● **Goal 1**
Rewrite everything from "The alternative is" down to "want minimal abstraction." in the TimescaleDB guide, putting "leaner" in place of "lighter".
● **Goal 2**
Carry on the TimescaleDB guide from the point where it stops.

● **Passage to read**
┄┄┄┄┄┄┄┄┄┄┄┄┄┄┄┄┄┄┄┄

Hypertable vs Regular Table: What Changes

  Regular PostgreSQL Table TimescaleDB Hypertable
Primary key Auto-incrementing id No surrogate key (id: false), time column is the primary dimension
Partitioning Manual or none Automatic time-based chunks
Writes INSERT, UPDATE, DELETE equally supported Optimized for INSERT; UPDATE/DELETE slower, impossible on compressed chunks
Compression None built-in Columnar compression with 90%+ storage reduction
Retention Manual DELETE queries (slow, locks table) add_retention_policy drops entire chunks instantly
Aggregation Computed on every query Continuous aggregates precompute and auto-refresh
ActiveRecord Full compatibility Works, but update/destroy should be avoided; some raw SQL needed
Schema dumps schema.rb works perfectly Requires structure.sql or test helpers to preserve hypertable metadata

Choosing Your Gem

Use the timescaledb gem for most Rails projects. Maintained by Timescale themselves, it provides acts_as_hypertable, schema dumper integration, continuous aggregate helpers, and a rich model-level DSL. It’s opinionated in the right places and handles the ActiveRecord integration thoughtfully.

The alternative is timescaledb-rails, which extends the ActiveRecord PostgreSQL adapter directly. It provides migration helpers like create_hypertable and enable_hypertable_compression as first-class migration methods. It’s lighter, closer to raw SQL, and better if you want minimal abstraction.

  timescaledb gem timescaledb-rails gem
Maintainer Timescale (official) Crunchloop (community)
Approach Model-level DSL ActiveRecord adapter extension
Key features acts_as_hypertable, continuous aggregate helpers, schema dumper create_hypertable migration method, compression helpers
Abstraction Higher - more Rails-like Lower - closer to raw SQL
Best for Most teams; full-featured integration Teams wanting minimal abstraction

For this guide, I’m going to use the timescaledb gem because it covers more ground. But the underlying concepts are the same regardless of which gem you choose, and I’ll note where the approaches diverge.

Installation and Database Setup

Start with the gem:

# Gemfile
gem 'timescaledb'

TimescaleDB is a PostgreSQL extension, not a separate database. If you’re running PostgreSQL locally, you’ll need to install the extension. On macOS with Homebrew:

brew install timescaledb
timescaledb-tune --quiet --yes

On Ubuntu/Debian:

sudo apt install timescaledb-2-postgresql-16
sudo timescaledb-tune --quiet --yes
sudo systemctl restart postgresql

Then enable the extension in your database. You can do this via a migration:

class EnableTimescaledb < ActiveRecord::Migration[7.2]
  def change
    enable_extension 'timescaledb' unless extension_enabled?('timescaledb')

┄┄┄┄┄┄┄┄┄┄┄┄┄┄┄┄┄┄┄┄

● **Stored data**

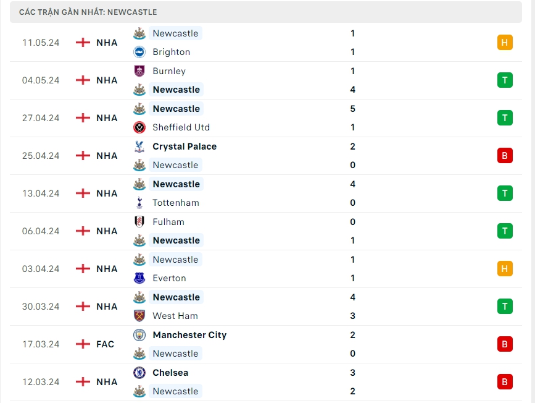535x403 pixels.
Task: Select the Sheffield Utd team name
Action: click(x=181, y=127)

┄┄┄┄┄┄┄┄┄┄┄┄┄┄┄┄┄┄┄┄

● **Output 1**
The alternative is timescaledb-rails, which extends the ActiveRecord PostgreSQL adapter directly. It provides migration helpers like create_hypertable and enable_hypertable_compression as first-class migration methods. It’s leaner, closer to raw SQL, and better if you want minimal abstraction.

● **Output 2**
  end
end

If you’re running on a managed PostgreSQL service, check whether TimescaleDB is supported. Some providers bundle it, some offer it as an add-on, and some don’t support it at all. This is worth verifying before you commit to anything.

The Initializer

Set up the gem in an initializer so your models have access to the TimescaleDB macros:

# config/initializers/timescaledb.rb
ActiveSupport.on_load(:active_record) do
  extend Timescaledb::ActsAsHypertable
end

This makes acts_as_hypertable available on all models. If you’d prefer to be explicit, you can skip the initializer and extend individual models instead.

Creating Your First Hypertable

Here’s where things diverge from standard Rails patterns. A hypertable is a PostgreSQL table that TimescaleDB automatically partitions by time. The key difference from a normal table: you typically don’t want an auto-incrementing id column. TimescaleDB partitions by time, and a sequential integer primary key fights that partitioning.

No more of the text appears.